We still have chills after visiting the website.

The latest episode of The Crown (S01E09: Assassins) contained a Brontë reference:
You were smitten, blushing like a little girl.
- Well, he is rather a wow.
- A "wow"? Tall and handsome, saturnine.
A bit of a Heathcliff.
He wants total control.
Well, any artist worth anything would insist on that.
El Mundo (Spain) discusses the look of Queen Letizia of Spain:
Llevaba uno de esos recogidos que le dejan el pelo mate y de no ser por los cristalitos de los bordados podría haber sido una institutriz algo tímida de una novela de Charlotte Brontë. (Carlos García-Calvo) (Translation)
Westfälische Nachrichten (Germany) reviews the film The Handmaiden by Park Chan-Wook:
Mit Stars des koreanischen Kinos vor der Kamera (darunter Min-hee Kim aus „Right Now, Wrong Then“ als Hideko) gelingt ihm ein fesselnder erotischer Thriller, der kurioserweise auf einem britischen Krimi basiert: Sarah Waters’ „Solange du lügst“ (2002) wird hier aus dem viktorianischen England nach Asien versetzt, wo in der Atmosphäre von Sex-Klassikern wie „Im Reich der Sinne“ Charles Dickens auf die Brontë-Schwestern trifft.
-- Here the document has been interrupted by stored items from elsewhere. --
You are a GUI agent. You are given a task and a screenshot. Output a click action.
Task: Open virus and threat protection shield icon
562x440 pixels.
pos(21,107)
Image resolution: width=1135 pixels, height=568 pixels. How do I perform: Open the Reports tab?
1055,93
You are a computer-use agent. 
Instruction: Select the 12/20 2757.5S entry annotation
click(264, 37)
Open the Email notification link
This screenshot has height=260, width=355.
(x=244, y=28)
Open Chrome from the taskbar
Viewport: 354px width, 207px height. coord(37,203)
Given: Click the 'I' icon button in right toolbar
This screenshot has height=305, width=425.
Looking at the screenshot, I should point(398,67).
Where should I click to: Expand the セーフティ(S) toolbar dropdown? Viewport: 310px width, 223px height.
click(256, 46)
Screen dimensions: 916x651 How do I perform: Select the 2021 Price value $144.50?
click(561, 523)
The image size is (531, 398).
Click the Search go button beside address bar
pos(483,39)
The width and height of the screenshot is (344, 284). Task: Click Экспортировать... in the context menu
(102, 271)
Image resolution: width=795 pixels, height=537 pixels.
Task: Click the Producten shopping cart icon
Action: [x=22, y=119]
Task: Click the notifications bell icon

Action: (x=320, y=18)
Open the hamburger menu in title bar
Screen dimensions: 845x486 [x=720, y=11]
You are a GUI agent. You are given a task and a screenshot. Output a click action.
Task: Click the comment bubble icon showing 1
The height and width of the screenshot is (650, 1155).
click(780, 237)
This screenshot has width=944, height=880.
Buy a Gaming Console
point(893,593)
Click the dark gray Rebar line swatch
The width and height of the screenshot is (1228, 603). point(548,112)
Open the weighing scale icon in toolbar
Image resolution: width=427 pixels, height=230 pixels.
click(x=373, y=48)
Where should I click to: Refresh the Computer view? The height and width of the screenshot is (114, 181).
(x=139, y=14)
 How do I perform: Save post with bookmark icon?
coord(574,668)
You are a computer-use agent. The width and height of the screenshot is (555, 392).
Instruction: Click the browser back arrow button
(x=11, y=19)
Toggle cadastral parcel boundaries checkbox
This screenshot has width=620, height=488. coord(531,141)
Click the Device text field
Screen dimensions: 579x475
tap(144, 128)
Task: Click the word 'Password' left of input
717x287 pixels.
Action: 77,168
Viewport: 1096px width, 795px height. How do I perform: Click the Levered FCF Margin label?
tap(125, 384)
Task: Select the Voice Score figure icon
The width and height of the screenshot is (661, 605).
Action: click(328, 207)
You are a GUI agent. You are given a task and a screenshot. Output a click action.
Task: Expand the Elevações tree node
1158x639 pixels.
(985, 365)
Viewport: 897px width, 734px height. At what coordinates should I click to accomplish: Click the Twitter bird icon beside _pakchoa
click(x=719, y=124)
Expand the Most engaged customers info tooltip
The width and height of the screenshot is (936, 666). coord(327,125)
Reizvoll seltsam. Sehenswert. (Gian-Philip Andreas) (Translation)
Libération (France) interviews the writer Tanguy Viel:
Ce territoire très romanesque, je l’ai quitté à l’âge de 12 ans, et ce n’était pas un moment très agréable pour moi. Mon enfance, je l’ai laissée là-bas et cette terre revient souvent dans mes rêves de fiction. La lande, le vent, les maisons en pierre, ce côté Hitchcock et Brontë réunis. A aucun moment, je ne me suis posé la question de mettre mon histoire ailleurs. (David Carzon) (Translation)
The Blue Blog discusses Wuthering Heights.